# Activity
Retype exactly the lines from the one that contains "飲食・フード系 (183, 185)" through the final line of the material below, and add nothing else.

# Source data
- - -
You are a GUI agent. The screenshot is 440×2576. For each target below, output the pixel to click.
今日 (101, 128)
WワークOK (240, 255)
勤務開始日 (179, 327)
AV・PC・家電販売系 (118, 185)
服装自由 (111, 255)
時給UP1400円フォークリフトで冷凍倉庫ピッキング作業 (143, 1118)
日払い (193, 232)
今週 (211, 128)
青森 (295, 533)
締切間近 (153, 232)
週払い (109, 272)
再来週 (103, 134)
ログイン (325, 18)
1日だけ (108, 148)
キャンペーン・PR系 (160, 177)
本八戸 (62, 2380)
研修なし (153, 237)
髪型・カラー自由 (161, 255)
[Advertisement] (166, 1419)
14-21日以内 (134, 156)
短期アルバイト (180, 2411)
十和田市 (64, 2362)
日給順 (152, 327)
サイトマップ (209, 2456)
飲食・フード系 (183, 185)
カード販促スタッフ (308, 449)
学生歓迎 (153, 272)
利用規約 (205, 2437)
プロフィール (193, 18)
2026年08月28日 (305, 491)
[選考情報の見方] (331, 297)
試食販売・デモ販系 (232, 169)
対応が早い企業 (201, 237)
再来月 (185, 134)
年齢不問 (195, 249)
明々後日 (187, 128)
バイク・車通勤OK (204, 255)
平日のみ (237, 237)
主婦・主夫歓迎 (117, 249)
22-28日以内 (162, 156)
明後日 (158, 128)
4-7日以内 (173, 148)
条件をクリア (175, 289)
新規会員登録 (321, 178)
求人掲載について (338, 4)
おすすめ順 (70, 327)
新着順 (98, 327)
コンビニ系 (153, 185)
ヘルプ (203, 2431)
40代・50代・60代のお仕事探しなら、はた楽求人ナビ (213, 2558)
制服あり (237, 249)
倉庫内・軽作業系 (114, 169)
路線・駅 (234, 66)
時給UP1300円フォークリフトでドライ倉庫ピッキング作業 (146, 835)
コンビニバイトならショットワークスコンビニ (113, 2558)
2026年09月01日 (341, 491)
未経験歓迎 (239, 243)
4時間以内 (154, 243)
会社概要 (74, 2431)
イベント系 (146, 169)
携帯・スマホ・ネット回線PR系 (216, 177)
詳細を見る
- - -
# Task answer
飲食・フード系 (183, 185)
カード販促スタッフ (308, 449)
学生歓迎 (153, 272)
利用規約 (205, 2437)
プロフィール (193, 18)
2026年08月28日 (305, 491)
[選考情報の見方] (331, 297)
試食販売・デモ販系 (232, 169)
対応が早い企業 (201, 237)
再来月 (185, 134)
年齢不問 (195, 249)
明々後日 (187, 128)
バイク・車通勤OK (204, 255)
平日のみ (237, 237)
主婦・主夫歓迎 (117, 249)
22-28日以内 (162, 156)
明後日 (158, 128)
4-7日以内 (173, 148)
条件をクリア (175, 289)
新規会員登録 (321, 178)
求人掲載について (338, 4)
おすすめ順 (70, 327)
新着順 (98, 327)
コンビニ系 (153, 185)
ヘルプ (203, 2431)
40代・50代・60代のお仕事探しなら、はた楽求人ナビ (213, 2558)
制服あり (237, 249)
倉庫内・軽作業系 (114, 169)
路線・駅 (234, 66)
時給UP1300円フォークリフトでドライ倉庫ピッキング作業 (146, 835)
コンビニバイトならショットワークスコンビニ (113, 2558)
2026年09月01日 (341, 491)
未経験歓迎 (239, 243)
4時間以内 (154, 243)
会社概要 (74, 2431)
イベント系 (146, 169)
携帯・スマホ・ネット回線PR系 (216, 177)
詳細を見る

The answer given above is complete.